Australian varsity graduate invents electronic traffic gridlock detector

The system identifies changes in the Earth's magnetic field at intersections to detect passing or stopped cars – an alternative to the wired inductive loop detectors now in place at most traffic lights, and then uses radio communication to transmit the data to roadside traffic controllers.
Graham Rivers-Brown, a graduate in computer science and electrical engineering at La Trobe University, says his battery-powered device could piggyback on this new wireless system, and it can do it for $120 per vehicle plus $1,000 per intersection.
Rivers-Brown's system uses a GPS device installed in vehicles to transmit data about their location and speed to wireless data access points at intersections and other high traffic locations. Transmitted via a 2.4GHz wireless radio network, the data is interpreted and displayed on a computer screen at a remote location to reveal how the traffic is flowing at all those points under observation.
Traffic authorities could then divert or remobilise the traffic to break the gridlock – by altering electronically-controlled speed limits on freeways, reducing red-light waiting time at intersections, or other traffic management processes.

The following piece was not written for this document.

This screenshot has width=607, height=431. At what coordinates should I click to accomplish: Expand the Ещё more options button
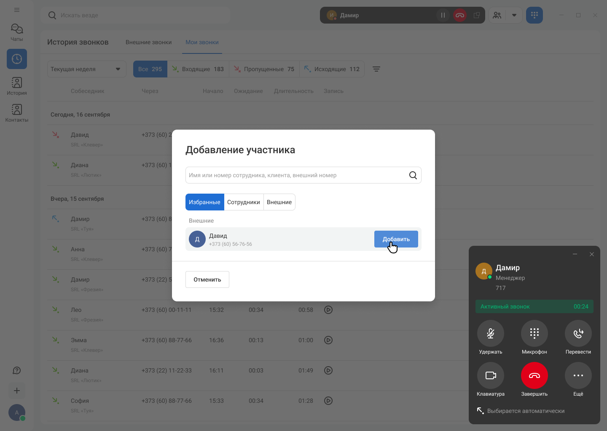[578, 375]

Rivers-Brown recently illustrated how his "Smart Intersections + GPS" system works for a television news report, using a laptop computer and Google Earth software.
In a vehicle fitted with a GPS receiver, a data-processing device and a radio transmitter, he drove at varying speeds from the University's main Melbourne campus at Bundoora through busy suburban streets – interpreting the journey in real-time on a Google Earth map on a laptop computer. The system recorded the car's location every second of its journey.
Given the accelerating uptake of driver-controlled satellite navigation aids like TomTom or NavMan, Rivers-Brown says the GPS data collecting component might easily be integrated into these commercial units.
Rivers-Brown's project supervisor, Peter Stewart, says that an ideal system would "know" every vehicle's origin, destination, and route taken, and this system promises to be a valuable step towards achieving that.